The Implications of Pico
April Dawkins, an assistant professor of library and information science at the University of North Carolina-Greensboro, features insightful commentary on this matter. She’s worried about the organized campaigns behind these challenges. “These organized efforts have developed playbooks on how to challenge books in schools,” she notes. Dawkins cautions that the increasing number of these challenges could lead to a chilling effect. School librarians might hesitate in their collection decisions, worried about backlash.
The Pico case began with three school board members attending a conference in 1975, where they got the list of so-called problematic books. Frank Martin, one of the members, took action, getting into a high school library (yes, he snuck in there!) to check for the books. He discovered entries for nine titles that sparked his anger, especially over a book that dared to discuss George Washington’s ownership of enslaved people.
The drama continued as the school board insisted on removing these reads, citing them as “anti-American” and “just plain filthy.” A review committee of parents and school staff made mixed recommendations about retaining or tossing specific books. But the school board didn’t follow through, and they ended up yanking nine books from library shelves.
Students, led by Steven Pico, sued under the First Amendment for their right to access those books. Initially, they didn’t succeed in federal court, but the U.S. Court of Appeals later sided with them. They felt that a deeper look was necessary to determine whether the board had valid reasons for the removals. When the case climbed to the Supreme Court in 1982, justices struggled. They knew they had to weigh the delicate balance between a local school board’s discretion and the rights of students under the First Amendment.
Pico’s Legacy and Its Relevance Today
So, what can we glean from Pico as students, teachers, and activists battle contemporary book bans? It turns out opinions among educators diverge widely. Charles R. Waggoner, a professor at Eastern New Mexico University, gets his students to grapple with the Pico case. They break into lively debate about whether it implies that school boards have the right to remove books altogether. He emphasizes the need for schools to have a clear procedure ready when book-removal requests pop up.
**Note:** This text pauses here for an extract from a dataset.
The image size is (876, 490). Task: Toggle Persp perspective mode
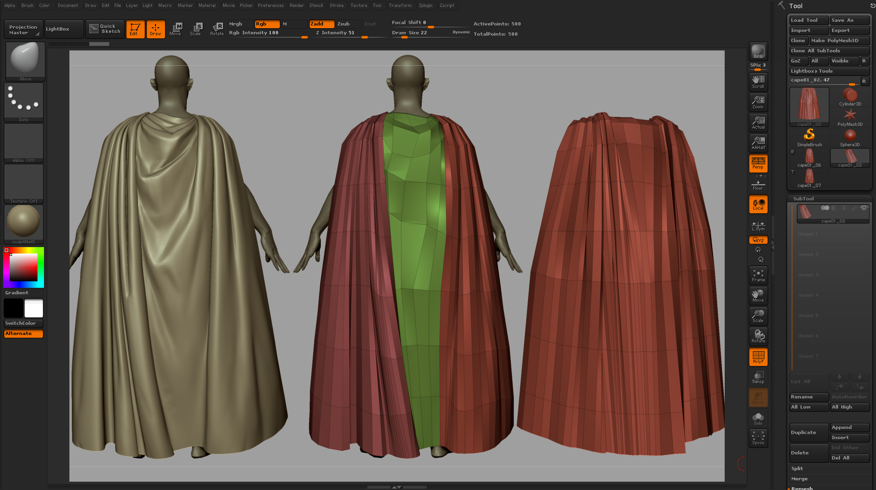(x=758, y=163)
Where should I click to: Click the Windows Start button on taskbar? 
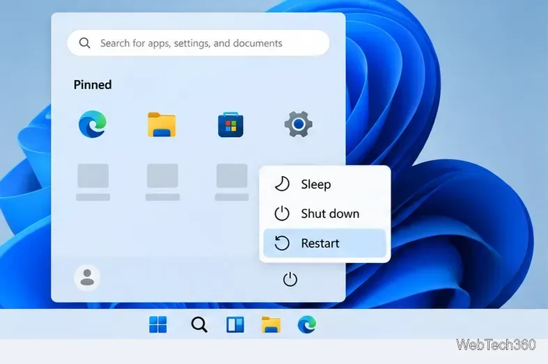point(158,324)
Meanwhile, Driver argues that although the Pico ruling doesn’t give a straightforward First Amendment stance, it certainly suggests some limitations on how school officials can handle library collections. The courts interpreted Pico differently over time. In some instances, the ruling supported students’ rights, while in others, it merely threw a curveball. In one case, the attempts to remove *Harry Potter* books were blocked, showing that the legacy of Pico still resonates.
Ultimately, no cohesive consensus exists over how Pico affects today’s challenges, leaving many feeling uneasy as the tug-of-war over educational content continues. While some courts equate his case with pushing back on censorship out of personal disapproval of ideas, others offer vague interpretations that don’t truly guide decision-making.
In a time when the conversation around social justice, identity, and culture grows louder, it’s more crucial than ever for schools and communities to engage thoughtfully with literature. Conversations about different perspectives, identities, and struggles matter. After all, everyone deserves a chance to learn from the written word, no matter how uncomfortable it may feel. The fight for access to books and ideas isn’t just about pages and covers—it’s about the values we uphold and the stories we share in our communities. Let’s not forget that literature thrives when we embrace diversity and resilience.